Advised by a colleague, he developed an invention: he fitted the dosimeter onto a squeegee that he had found to give soup to the Brazilian base. He stuck the cord in the snow and used the ground as a support.
Officially, in the scientific article, it is a “tilted prop” or angled prop that actually made the task easier, as it was enough to follow the sun to turn the apparatus.
Ozone is a very unstable gas, made up of three atoms of oxygen (the molecular oxygen we breathe is made up of two atoms), and is mainly found in the stratosphere at an altitude of around 15 km or more.
This ozone forms a kind of scatter cloud that prevents the incidence of ultraviolet rays, especially type C, the most intense, and also type B on the surface of the earth. Interestingly, these atoms combined would form a layer only about 3mm (or 300 DU, Dobson units), which reveals this fragility.
(There is also ozone in the troposphere, the layer of the atmosphere we are immersed in, but there it is mainly linked to pollution in large cities and causing health problems.)
During the Antarctic Spring, the ozone layer can reach less than 1 mm (100 DU). If the value is below 220 UD (corresponds to 2.2 mm), a hole is already taken into account. And whoever is under the hole can suffer from the severity of the solar radiation.

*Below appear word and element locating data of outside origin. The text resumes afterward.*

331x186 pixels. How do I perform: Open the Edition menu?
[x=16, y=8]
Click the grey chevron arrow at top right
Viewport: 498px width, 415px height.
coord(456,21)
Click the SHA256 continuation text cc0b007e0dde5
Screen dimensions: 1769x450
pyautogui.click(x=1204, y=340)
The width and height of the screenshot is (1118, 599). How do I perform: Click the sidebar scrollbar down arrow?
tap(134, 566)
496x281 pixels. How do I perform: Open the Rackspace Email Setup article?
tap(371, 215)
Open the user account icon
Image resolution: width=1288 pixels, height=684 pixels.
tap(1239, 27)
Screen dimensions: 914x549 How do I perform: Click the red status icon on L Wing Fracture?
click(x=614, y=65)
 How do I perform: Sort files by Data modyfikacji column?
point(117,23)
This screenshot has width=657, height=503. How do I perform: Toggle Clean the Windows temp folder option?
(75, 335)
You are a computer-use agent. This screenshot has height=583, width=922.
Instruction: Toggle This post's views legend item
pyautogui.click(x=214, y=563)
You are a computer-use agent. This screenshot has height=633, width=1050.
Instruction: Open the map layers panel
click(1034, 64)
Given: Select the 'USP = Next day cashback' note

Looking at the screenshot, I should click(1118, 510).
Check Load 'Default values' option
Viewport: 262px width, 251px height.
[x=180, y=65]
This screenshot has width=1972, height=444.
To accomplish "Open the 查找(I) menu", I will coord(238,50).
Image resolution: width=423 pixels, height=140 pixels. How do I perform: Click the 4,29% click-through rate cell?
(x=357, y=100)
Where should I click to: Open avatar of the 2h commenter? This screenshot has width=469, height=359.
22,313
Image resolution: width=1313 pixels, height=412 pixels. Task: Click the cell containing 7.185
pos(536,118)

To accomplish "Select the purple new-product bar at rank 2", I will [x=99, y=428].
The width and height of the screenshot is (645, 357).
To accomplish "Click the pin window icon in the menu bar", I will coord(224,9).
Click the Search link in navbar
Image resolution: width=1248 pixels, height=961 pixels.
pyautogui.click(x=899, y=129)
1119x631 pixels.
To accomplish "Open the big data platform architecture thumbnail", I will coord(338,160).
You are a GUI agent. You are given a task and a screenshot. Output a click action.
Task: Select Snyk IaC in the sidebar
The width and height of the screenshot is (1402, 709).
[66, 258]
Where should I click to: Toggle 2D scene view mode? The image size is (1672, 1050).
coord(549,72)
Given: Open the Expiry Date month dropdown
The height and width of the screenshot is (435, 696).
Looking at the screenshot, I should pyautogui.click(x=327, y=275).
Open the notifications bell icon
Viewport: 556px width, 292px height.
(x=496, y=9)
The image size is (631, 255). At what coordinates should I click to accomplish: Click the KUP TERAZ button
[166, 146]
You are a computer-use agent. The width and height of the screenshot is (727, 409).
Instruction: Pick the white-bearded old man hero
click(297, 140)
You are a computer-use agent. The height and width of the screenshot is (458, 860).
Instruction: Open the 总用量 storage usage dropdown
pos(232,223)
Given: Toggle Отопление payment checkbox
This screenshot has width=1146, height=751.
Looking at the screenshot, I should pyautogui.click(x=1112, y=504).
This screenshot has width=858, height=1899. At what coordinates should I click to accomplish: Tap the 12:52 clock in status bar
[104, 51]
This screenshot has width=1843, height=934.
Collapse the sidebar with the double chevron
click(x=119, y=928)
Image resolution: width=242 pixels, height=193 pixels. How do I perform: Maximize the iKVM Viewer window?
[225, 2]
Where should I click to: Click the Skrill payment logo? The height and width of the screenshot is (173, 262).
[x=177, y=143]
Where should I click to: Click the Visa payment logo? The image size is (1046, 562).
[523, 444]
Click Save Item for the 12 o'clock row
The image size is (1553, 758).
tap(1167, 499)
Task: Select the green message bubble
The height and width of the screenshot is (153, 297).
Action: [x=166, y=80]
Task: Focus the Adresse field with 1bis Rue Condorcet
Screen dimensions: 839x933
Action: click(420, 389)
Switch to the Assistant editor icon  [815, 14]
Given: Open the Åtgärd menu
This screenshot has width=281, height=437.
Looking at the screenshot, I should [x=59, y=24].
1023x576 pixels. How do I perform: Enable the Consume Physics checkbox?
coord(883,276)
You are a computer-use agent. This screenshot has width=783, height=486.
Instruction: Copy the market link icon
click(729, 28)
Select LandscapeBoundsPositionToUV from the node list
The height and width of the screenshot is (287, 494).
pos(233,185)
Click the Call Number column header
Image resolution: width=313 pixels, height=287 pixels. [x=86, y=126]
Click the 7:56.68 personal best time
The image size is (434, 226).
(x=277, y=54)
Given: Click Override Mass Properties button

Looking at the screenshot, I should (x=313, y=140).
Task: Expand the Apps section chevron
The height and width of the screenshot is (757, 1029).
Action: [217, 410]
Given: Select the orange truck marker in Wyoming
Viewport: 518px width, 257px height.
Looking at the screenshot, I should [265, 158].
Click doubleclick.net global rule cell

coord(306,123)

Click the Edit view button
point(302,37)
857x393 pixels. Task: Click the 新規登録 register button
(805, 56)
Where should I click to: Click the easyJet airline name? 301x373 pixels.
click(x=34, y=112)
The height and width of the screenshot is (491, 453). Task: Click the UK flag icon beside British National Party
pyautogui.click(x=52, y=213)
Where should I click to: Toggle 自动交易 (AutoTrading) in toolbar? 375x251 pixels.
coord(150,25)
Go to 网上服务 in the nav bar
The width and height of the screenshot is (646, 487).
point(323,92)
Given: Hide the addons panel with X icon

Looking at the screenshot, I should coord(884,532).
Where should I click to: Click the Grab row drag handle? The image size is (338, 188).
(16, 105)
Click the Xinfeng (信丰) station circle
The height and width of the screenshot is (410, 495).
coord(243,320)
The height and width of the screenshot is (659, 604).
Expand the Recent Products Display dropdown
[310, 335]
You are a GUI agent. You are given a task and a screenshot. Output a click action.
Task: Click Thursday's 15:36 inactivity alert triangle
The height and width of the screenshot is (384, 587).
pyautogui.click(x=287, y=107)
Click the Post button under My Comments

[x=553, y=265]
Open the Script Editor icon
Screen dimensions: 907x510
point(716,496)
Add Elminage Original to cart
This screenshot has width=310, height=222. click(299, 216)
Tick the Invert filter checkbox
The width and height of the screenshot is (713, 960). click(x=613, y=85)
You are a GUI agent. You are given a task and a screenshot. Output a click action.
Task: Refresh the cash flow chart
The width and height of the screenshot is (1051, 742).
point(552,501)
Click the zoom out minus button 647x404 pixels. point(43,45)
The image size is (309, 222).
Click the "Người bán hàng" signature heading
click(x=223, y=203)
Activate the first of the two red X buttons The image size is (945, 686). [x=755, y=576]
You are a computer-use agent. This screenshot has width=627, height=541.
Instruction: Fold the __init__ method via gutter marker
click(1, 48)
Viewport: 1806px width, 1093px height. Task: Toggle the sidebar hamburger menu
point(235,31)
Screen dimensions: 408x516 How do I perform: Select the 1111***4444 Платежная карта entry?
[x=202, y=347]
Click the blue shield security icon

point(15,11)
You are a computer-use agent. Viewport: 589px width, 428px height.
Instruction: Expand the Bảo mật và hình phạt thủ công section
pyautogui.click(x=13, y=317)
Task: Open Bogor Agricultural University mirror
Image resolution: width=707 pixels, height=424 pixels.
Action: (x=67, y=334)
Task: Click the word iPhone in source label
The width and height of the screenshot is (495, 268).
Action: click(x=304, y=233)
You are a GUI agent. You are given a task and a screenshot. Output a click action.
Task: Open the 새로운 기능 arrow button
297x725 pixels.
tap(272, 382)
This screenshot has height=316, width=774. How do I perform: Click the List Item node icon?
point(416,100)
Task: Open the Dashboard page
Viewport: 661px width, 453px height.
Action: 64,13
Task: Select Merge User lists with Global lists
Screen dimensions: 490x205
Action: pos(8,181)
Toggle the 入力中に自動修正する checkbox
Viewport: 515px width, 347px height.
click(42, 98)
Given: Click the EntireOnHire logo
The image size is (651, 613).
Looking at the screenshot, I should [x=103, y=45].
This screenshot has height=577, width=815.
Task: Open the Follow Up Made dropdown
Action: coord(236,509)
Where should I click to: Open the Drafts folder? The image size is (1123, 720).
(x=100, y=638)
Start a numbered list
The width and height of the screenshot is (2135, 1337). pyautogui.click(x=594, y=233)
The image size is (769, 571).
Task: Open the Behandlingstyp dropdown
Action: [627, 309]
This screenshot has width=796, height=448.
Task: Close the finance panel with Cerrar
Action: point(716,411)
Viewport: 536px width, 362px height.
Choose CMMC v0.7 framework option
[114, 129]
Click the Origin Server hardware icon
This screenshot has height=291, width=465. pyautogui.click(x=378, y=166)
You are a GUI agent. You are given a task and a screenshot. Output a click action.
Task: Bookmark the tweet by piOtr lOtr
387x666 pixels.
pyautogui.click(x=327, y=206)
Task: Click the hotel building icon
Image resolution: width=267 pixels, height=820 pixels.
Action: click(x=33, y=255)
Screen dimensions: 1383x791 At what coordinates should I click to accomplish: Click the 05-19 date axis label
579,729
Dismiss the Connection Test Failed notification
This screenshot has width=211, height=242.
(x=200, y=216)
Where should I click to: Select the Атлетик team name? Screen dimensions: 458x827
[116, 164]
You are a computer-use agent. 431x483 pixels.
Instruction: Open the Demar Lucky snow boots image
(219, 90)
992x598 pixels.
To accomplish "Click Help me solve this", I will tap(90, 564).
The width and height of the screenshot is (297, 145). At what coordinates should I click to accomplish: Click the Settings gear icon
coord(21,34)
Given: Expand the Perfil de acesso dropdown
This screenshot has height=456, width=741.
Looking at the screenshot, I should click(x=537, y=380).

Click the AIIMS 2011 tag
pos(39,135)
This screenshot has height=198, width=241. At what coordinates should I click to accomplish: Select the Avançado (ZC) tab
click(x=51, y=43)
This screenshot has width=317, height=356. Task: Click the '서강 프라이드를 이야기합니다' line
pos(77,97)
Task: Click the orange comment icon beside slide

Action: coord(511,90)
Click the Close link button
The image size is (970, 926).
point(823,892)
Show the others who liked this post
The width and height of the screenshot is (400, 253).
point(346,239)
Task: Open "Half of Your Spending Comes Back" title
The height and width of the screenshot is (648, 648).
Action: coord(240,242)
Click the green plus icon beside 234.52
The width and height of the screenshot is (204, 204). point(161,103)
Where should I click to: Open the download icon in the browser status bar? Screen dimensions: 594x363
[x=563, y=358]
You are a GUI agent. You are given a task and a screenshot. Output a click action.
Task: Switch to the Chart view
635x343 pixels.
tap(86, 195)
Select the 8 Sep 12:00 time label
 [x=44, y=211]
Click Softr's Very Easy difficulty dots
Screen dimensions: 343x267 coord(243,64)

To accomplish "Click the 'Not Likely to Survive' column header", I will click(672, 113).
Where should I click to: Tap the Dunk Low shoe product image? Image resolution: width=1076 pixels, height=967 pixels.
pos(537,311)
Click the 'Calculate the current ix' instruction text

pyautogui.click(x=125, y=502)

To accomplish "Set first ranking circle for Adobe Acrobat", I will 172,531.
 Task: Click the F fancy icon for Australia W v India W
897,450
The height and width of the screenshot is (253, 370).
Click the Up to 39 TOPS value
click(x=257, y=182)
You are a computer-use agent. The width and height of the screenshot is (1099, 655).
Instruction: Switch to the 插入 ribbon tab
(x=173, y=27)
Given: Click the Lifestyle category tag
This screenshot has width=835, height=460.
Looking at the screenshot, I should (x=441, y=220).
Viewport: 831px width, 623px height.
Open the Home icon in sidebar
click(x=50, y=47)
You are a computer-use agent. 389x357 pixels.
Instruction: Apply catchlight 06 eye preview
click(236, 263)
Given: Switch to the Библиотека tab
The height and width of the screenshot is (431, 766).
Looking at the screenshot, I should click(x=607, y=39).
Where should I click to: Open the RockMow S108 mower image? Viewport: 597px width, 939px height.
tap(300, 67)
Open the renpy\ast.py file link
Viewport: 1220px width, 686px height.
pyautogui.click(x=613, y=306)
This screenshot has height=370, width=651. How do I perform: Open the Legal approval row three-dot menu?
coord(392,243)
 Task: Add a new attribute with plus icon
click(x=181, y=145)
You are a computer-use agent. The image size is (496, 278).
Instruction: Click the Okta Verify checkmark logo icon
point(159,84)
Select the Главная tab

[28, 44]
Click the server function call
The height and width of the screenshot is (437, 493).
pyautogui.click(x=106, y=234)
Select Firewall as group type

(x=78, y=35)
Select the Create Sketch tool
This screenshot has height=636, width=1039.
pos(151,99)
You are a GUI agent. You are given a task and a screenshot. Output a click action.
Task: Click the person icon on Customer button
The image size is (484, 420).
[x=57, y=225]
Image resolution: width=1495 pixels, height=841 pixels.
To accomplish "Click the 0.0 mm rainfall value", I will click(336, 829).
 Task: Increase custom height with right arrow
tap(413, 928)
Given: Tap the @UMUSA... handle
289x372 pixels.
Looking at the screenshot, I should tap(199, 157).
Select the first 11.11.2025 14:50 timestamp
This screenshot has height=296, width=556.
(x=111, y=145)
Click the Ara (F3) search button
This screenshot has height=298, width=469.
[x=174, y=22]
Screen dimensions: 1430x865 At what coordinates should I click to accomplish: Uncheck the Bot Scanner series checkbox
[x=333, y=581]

“Even without the hole, there was very strong radiation. And our experiments have already shown a correlation between the thickness of the ozone layer and DNA damage, particularly from the action of type B ultraviolet. [que deixa de ser bloqueado pela camada]”Says Menck.
Injuries and mutations in DNA are among the main factors contributing to the development of cancer. Ultimately, life on earth could be wiped out without the protection of the ozone layer.
On September 20, 2020, the hole reached the size of 25 million square kilometers, almost twice the area of the entire Antarctic continent and even larger than the area of Russia, the largest country with territorial expansion NASA.
Since the negotiations that led countries to sign the Montreal Protocol in the late 1980s, emissions of so-called CFCs (chlorofluorocarbons) have been reduced, gases have been used for applications such as refrigeration and aerosols, which accelerate ozone depletion, and the stratospheric layer has stabilized.
The expectation is that recovery to pre-1980 levels, if all goes well, will take between 60 and 100 years, reports Paulo Artaxo, professor at USP and student of atmospheric physics.
However, there has been a slowdown since the middle of the last decade as gases continue to be emitted that deplete the ozone layer. According to researchers from MIT and the universities of Sussex and the state of Colorado, they defend themselves in an article published in 2020 in the journal Nature Communications. Despite the success achieved so far, it is time to update the Guidelines to Protect the Ozone Layer, boasting longer an accomplishment of the last century.